Comentários de torcedores na postagem sobre entrevista da ex-coordenadora de futebol feminino do Atlético ao Sportv.
Sem espaço para fala dentro do próprio clube, o posicionamento de Calhau sobre o ocorrido foi concedido à ESPN, em matéria produzida por Mariana Spinelli e Victoria Leite. Na ocasião, a zagueira revelou o desconforto sentido por ela e a influência do caso em sua rotina.
“Eu me senti um objeto, um objeto sexual. Eu não estava ali por brincadeira ou para foto, eu estava ali para falar: eu jogo futebol. Sou do futebol feminino do Atlético. (…) Eu fiquei envergonhada. Eu estava com vergonha de aparecer no CT, estava com vergonha de ir treinar”, relatou a zagueira.
O posicionamento da atleta se distancia de maneira lamentável aos materiais produzidos pelo clube nos dias que sucederam o acontecimento. Por um lado, o Atlético diminuía o ocorrido e o tratava como um fato isolado, que havia sido resolvido internamente. Por outro, a primeira entrevista cedida por Calhau dias após o caso trazia indícios do evidente incômodo da atleta com a situação de assédio em seu local de trabalho.
A perspectiva de Calhau em momento algum foi acolhida pelo clube publicamente, visto que as postagens eram todas voltadas à uma “resolução” do problema de forma privada, entre os envolvidos no caso. Não foram divulgadas campanhas de conscientização, e o posicionamento institucional do clube demonstrou zero preocupação com a integridade de suas atletas.
Menos de um mês após a situação de assédio, Vitória rompeu o ligamento cruzado anterior do joelho, e foi anunciado que ela passaria por cirurgia e passaria algum tempo fora dos gramados. Dentre os comentários da torcida sobre o infortúnio, alguns internautas desejaram mal à atleta, culpabilizando-a pela repercussão negativa atrelada ao Atlético após o ato machista do mascote Galo Doido.
Comentários feitos em postagem da página Fala Galo, comemorando a lesão de Vitória Calhau.

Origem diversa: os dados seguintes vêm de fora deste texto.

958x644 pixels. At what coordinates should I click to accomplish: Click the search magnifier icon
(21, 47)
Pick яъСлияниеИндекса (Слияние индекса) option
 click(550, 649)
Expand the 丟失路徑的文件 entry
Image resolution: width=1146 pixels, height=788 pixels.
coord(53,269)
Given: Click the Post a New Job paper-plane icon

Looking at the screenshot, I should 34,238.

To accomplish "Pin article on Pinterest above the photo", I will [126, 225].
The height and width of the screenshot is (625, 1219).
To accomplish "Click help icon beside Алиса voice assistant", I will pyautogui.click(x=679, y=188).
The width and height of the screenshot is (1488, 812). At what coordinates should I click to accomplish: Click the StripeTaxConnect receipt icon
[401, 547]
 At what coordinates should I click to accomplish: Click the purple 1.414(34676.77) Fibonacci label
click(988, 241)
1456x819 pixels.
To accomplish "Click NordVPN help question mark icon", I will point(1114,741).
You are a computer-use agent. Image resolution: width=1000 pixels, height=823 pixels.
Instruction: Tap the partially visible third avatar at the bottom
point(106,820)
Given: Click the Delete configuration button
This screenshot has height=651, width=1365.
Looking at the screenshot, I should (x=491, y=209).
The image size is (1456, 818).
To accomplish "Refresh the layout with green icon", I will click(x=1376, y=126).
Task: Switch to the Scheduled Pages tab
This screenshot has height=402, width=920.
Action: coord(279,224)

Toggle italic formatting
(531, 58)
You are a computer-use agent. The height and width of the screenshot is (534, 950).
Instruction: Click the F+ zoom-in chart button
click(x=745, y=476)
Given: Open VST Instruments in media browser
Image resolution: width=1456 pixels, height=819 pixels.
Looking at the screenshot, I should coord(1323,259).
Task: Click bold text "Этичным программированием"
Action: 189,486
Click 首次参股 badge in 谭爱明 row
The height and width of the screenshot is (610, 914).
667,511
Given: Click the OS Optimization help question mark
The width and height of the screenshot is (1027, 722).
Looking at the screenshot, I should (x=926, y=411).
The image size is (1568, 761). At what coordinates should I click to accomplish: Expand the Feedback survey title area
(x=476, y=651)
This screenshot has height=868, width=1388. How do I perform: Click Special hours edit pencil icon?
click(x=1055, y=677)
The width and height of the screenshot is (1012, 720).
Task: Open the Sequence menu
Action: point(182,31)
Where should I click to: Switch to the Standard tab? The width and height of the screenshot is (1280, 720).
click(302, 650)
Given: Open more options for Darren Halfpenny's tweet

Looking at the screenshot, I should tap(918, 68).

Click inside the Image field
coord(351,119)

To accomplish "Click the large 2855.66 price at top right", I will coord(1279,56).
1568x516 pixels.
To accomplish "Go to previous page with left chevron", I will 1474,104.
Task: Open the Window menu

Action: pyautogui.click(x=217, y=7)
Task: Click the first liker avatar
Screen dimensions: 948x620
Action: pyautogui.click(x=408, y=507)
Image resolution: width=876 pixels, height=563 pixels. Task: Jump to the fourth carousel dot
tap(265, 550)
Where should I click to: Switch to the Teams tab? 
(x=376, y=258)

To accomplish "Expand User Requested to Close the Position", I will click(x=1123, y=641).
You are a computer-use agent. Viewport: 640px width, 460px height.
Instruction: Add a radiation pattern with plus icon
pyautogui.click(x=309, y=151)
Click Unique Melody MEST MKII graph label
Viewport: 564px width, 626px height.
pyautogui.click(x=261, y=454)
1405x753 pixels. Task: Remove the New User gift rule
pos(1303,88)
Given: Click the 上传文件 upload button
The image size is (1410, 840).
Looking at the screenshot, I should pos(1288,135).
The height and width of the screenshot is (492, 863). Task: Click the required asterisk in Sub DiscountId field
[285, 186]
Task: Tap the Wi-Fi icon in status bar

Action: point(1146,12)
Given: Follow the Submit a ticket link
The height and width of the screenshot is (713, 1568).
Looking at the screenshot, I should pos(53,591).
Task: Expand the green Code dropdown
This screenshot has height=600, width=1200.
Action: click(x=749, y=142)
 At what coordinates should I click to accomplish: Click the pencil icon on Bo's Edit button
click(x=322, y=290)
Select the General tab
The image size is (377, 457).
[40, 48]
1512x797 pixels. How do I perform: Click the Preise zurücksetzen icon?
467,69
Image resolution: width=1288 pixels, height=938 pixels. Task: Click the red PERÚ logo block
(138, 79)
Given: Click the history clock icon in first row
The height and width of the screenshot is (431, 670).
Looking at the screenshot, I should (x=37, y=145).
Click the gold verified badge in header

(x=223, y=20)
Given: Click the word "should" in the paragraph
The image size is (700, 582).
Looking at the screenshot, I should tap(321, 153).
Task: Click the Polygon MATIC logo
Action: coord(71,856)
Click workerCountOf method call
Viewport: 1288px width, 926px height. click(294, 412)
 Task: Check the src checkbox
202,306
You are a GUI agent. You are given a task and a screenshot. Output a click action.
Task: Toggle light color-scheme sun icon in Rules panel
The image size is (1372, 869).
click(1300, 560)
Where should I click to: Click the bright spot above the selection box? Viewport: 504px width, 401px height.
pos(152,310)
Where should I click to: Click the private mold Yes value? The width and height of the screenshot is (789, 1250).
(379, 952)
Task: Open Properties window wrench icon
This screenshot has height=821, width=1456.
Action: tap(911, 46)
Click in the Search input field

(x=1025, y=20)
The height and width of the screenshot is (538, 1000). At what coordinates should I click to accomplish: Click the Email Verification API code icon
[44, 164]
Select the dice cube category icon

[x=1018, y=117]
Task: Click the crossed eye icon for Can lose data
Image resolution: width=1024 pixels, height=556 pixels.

Em resposta aos abusos sofridos por Vitoria Calhau, o então diretor de comunicação do Atlético, Domênico Bhering, disse ao BHAZ apenas que o Galo lamentava os ataques e sabia da frequência com a qual estes vinham acontecendo. “Conversamos com a Nina e com o departamento jurídico e, por se tratar de algo pessoal, se ela quiser tomar providências, o departamento está à disposição para orientá-la quanto a isto”, completou Bhering em nota ao portal.
Mais uma vez, um representante do Atlético vinha à público e tratava a situação como um caso isolado, apesar de admitir saber da frequência das mensagens de ódio direcionadas à Calhau. Ao tratar o acontecimento como “algo pessoal”, Bhering exime o Galo de obrigação, mesmo se tratando de uma atleta que representava o time e deveria ter seus direitos de apoio básico preservados e respeitados. Além disso, o diretor atribui à zagueira a responsabilidade de correr atrás dos responsáveis jurídicos para resolver a situação, “se ela quiser”, ao invés de oferecer proteção à atleta frente a um episódio ocasionado por um funcionário contratado do clube.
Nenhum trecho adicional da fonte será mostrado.